Activity:
For the entries presented below, indicate the number of lines that include the word "Task", adding nothing else.

Listed records:
◆ ◆ ◆ ◆
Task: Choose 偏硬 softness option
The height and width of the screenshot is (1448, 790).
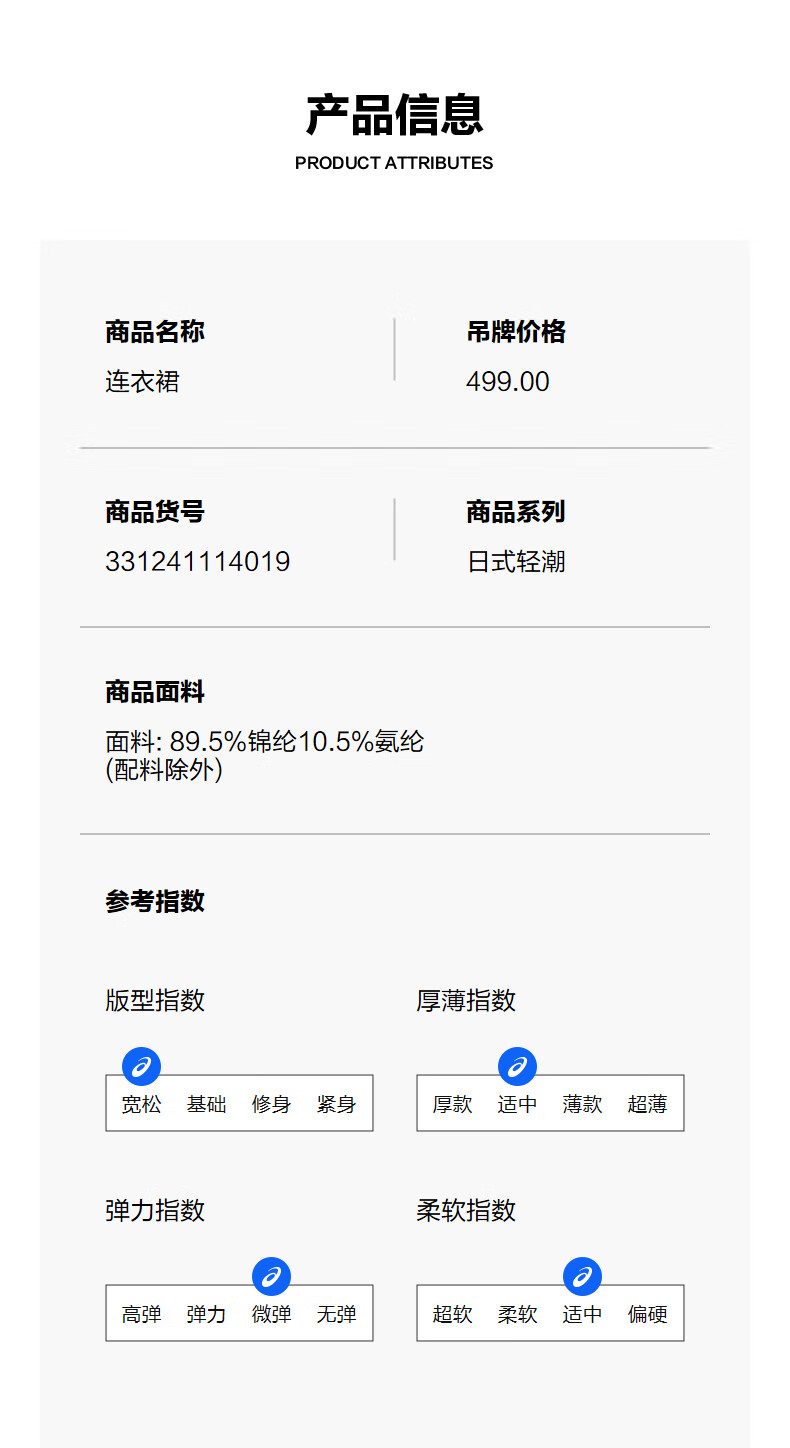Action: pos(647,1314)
◆ ◆ ◆ ◆
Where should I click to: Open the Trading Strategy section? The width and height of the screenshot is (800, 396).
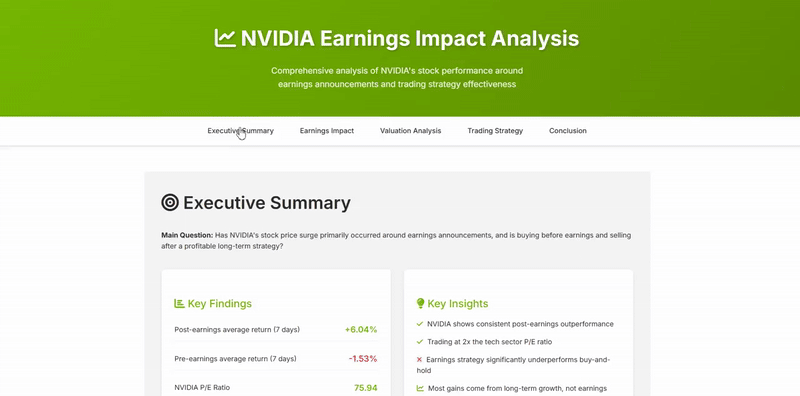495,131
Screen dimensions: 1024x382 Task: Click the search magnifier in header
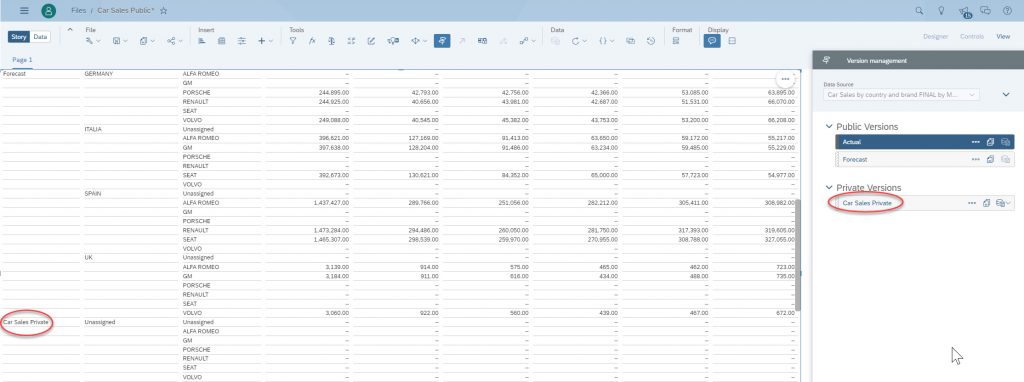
◆ ◆ ◆ ◆
Output below:
2